%%

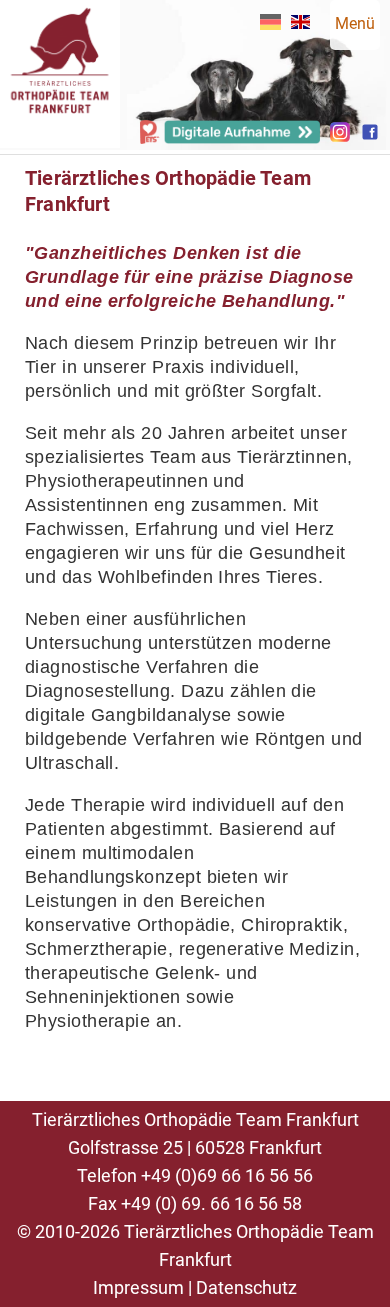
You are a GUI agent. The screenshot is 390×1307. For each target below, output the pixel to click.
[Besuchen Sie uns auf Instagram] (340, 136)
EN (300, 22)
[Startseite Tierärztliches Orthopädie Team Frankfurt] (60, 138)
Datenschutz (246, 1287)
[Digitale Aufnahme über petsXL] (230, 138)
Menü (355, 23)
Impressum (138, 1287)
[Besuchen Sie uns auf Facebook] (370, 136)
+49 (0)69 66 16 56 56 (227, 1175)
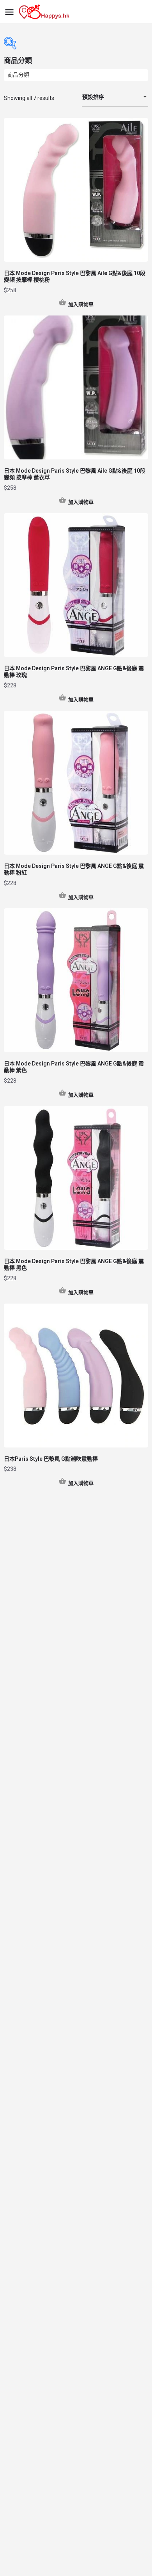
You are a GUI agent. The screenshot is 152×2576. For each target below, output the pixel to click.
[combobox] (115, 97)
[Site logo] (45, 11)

%%
%%

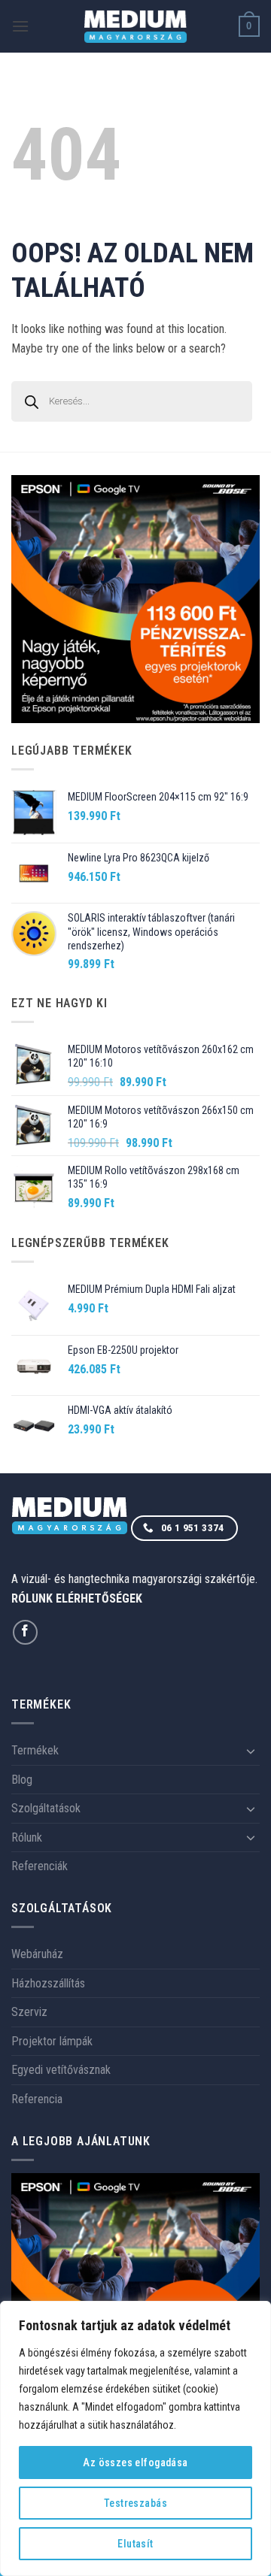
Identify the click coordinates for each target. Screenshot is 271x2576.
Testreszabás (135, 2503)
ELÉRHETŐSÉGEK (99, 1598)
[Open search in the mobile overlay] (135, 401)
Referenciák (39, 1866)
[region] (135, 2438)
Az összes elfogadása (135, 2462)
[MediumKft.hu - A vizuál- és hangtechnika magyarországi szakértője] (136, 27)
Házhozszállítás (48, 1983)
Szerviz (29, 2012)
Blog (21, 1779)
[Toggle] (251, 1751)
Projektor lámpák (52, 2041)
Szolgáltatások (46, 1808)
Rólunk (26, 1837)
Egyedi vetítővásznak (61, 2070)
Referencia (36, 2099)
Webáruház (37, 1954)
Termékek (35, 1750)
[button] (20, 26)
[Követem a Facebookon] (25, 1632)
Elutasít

%%

• [Exercise aim]
Scan the data above for the word "output". Copy every line in which it is found.

• [Written reply]
You are a GUI agent. The screenshot is 390×1307. For each target below, output the pixel to click.
You are a GUI agent. The screenshot is 152×2576. For each target below, output the pixel to click.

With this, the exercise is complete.